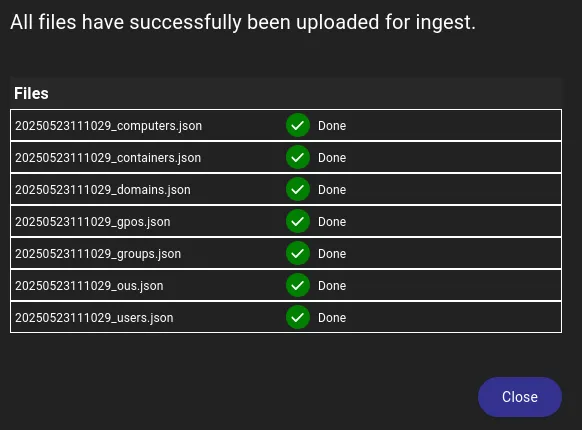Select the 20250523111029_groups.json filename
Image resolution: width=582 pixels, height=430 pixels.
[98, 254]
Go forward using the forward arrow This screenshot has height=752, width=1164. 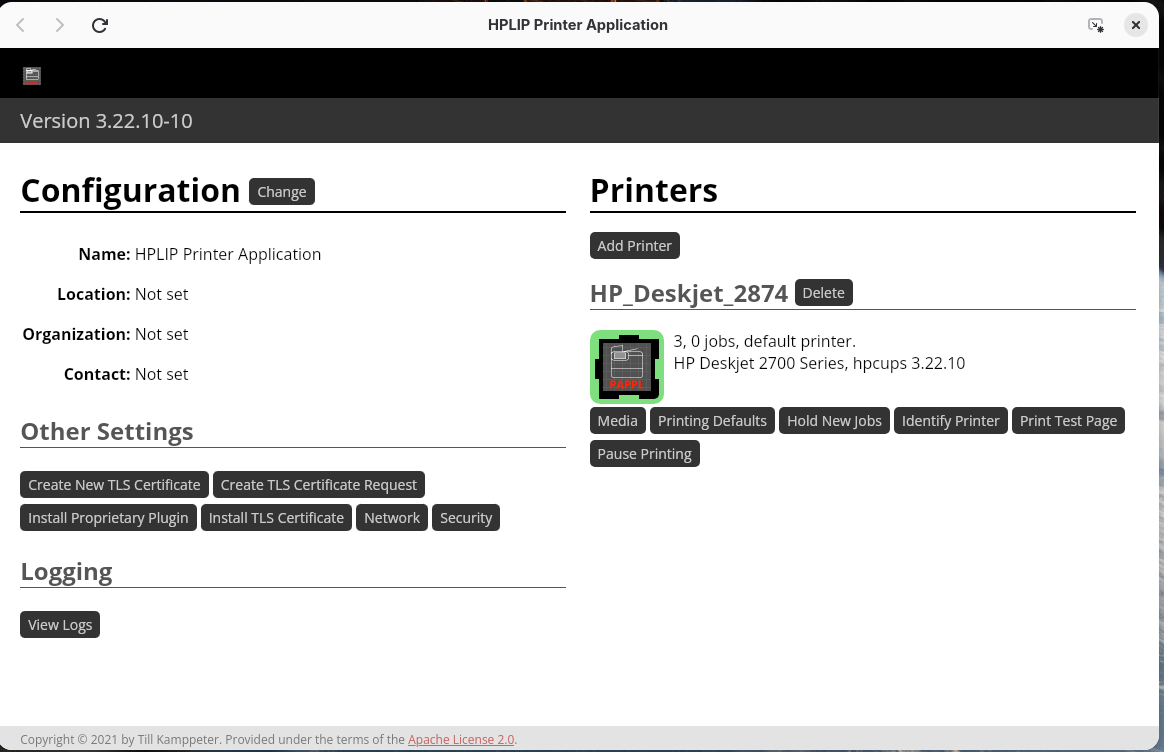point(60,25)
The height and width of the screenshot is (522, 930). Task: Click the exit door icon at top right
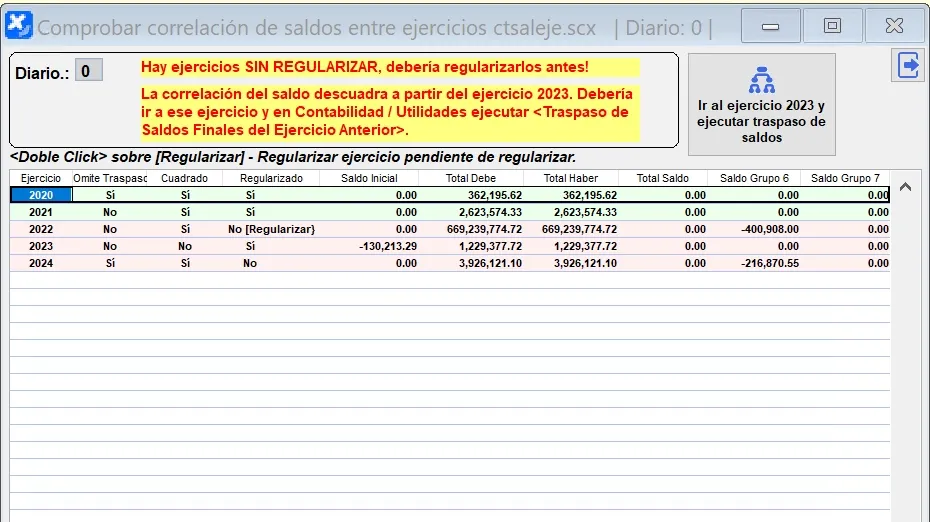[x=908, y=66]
* * * * *
## DIRECTIONS
Only the lines from the one containing "The height and" through the end of the records should be copied, exactly and with both ends included; the pictures should not.

## ANSWER TO THIS EXERCISE
The height and width of the screenshot is (522, 930). Task: Click the exit door icon at top right
[x=908, y=66]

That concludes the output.